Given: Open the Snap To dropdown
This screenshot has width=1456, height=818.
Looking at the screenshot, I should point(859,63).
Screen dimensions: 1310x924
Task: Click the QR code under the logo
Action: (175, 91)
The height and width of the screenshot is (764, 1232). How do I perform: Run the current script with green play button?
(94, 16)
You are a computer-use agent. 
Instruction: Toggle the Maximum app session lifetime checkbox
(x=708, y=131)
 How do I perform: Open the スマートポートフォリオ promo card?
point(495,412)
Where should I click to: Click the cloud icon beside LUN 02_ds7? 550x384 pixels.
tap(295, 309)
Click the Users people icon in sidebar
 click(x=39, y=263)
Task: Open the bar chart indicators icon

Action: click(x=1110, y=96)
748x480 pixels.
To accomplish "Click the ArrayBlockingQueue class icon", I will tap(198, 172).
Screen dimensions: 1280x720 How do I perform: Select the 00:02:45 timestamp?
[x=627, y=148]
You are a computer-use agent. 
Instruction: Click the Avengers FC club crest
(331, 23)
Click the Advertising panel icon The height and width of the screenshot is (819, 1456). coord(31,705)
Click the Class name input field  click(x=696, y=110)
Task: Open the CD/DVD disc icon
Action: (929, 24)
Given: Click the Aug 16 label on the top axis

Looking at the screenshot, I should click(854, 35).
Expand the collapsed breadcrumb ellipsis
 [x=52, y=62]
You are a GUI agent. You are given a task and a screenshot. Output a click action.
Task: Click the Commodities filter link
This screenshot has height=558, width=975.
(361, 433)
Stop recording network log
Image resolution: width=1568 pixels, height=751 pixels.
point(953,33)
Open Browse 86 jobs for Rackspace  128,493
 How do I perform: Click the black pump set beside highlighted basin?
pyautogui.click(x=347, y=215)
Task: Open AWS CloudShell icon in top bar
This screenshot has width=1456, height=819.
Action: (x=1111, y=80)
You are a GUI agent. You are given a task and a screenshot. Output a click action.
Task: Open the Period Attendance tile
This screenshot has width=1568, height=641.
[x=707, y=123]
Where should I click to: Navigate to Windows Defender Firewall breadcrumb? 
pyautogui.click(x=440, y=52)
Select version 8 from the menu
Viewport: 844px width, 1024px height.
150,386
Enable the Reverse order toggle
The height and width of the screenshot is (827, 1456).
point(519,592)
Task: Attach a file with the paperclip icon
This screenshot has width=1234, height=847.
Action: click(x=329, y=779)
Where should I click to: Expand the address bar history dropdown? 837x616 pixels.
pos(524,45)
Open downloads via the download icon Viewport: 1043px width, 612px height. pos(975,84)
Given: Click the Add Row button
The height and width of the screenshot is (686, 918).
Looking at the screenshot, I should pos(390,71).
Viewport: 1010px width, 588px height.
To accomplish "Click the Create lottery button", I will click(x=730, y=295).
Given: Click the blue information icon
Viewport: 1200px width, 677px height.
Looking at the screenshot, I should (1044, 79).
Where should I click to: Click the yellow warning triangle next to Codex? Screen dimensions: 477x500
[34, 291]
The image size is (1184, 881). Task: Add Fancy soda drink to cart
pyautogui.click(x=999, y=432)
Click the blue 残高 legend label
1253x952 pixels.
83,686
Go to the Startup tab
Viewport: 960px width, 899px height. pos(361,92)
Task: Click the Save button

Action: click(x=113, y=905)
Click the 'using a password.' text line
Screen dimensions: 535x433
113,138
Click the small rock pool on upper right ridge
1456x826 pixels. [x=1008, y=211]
------------------------------------------------
=== EXERCISE GOAL ===
Please quote every entry above verbatim, from the first to the last.

=== EXERCISE OUTPUT ===
Given: Open the Snap To dropdown
This screenshot has width=1456, height=818.
Looking at the screenshot, I should point(859,63).
Screen dimensions: 1310x924
Task: Click the QR code under the logo
Action: (175, 91)
The height and width of the screenshot is (764, 1232). How do I perform: Run the current script with green play button?
(94, 16)
You are a computer-use agent. 
Instruction: Toggle the Maximum app session lifetime checkbox
(x=708, y=131)
 How do I perform: Open the スマートポートフォリオ promo card?
point(495,412)
Where should I click to: Click the cloud icon beside LUN 02_ds7? 550x384 pixels.
tap(295, 309)
Click the Users people icon in sidebar
 click(x=39, y=263)
Task: Open the bar chart indicators icon

Action: click(x=1110, y=96)
748x480 pixels.
To accomplish "Click the ArrayBlockingQueue class icon", I will tap(198, 172).
Screen dimensions: 1280x720 How do I perform: Select the 00:02:45 timestamp?
[x=627, y=148]
You are a computer-use agent. 
Instruction: Click the Avengers FC club crest
(331, 23)
Click the Advertising panel icon The height and width of the screenshot is (819, 1456). coord(31,705)
Click the Class name input field  click(x=696, y=110)
Task: Open the CD/DVD disc icon
Action: (929, 24)
Given: Click the Aug 16 label on the top axis

Looking at the screenshot, I should click(854, 35).
Expand the collapsed breadcrumb ellipsis
 [x=52, y=62]
You are a GUI agent. You are given a task and a screenshot. Output a click action.
Task: Click the Commodities filter link
This screenshot has height=558, width=975.
(361, 433)
Stop recording network log
Image resolution: width=1568 pixels, height=751 pixels.
point(953,33)
Open Browse 86 jobs for Rackspace  128,493
 How do I perform: Click the black pump set beside highlighted basin?
pyautogui.click(x=347, y=215)
Task: Open AWS CloudShell icon in top bar
This screenshot has width=1456, height=819.
Action: (x=1111, y=80)
You are a GUI agent. You are given a task and a screenshot. Output a click action.
Task: Open the Period Attendance tile
This screenshot has width=1568, height=641.
[x=707, y=123]
Where should I click to: Navigate to Windows Defender Firewall breadcrumb? 
pyautogui.click(x=440, y=52)
Select version 8 from the menu
Viewport: 844px width, 1024px height.
150,386
Enable the Reverse order toggle
The height and width of the screenshot is (827, 1456).
point(519,592)
Task: Attach a file with the paperclip icon
This screenshot has width=1234, height=847.
Action: click(x=329, y=779)
Where should I click to: Expand the address bar history dropdown? 837x616 pixels.
pos(524,45)
Open downloads via the download icon Viewport: 1043px width, 612px height. pos(975,84)
Given: Click the Add Row button
The height and width of the screenshot is (686, 918).
Looking at the screenshot, I should pos(390,71).
Viewport: 1010px width, 588px height.
To accomplish "Click the Create lottery button", I will click(x=730, y=295).
Given: Click the blue information icon
Viewport: 1200px width, 677px height.
Looking at the screenshot, I should (1044, 79).
Where should I click to: Click the yellow warning triangle next to Codex? Screen dimensions: 477x500
[34, 291]
The image size is (1184, 881). Task: Add Fancy soda drink to cart
pyautogui.click(x=999, y=432)
Click the blue 残高 legend label
1253x952 pixels.
83,686
Go to the Startup tab
Viewport: 960px width, 899px height. pos(361,92)
Task: Click the Save button

Action: click(x=113, y=905)
Click the 'using a password.' text line
Screen dimensions: 535x433
113,138
Click the small rock pool on upper right ridge
1456x826 pixels. [x=1008, y=211]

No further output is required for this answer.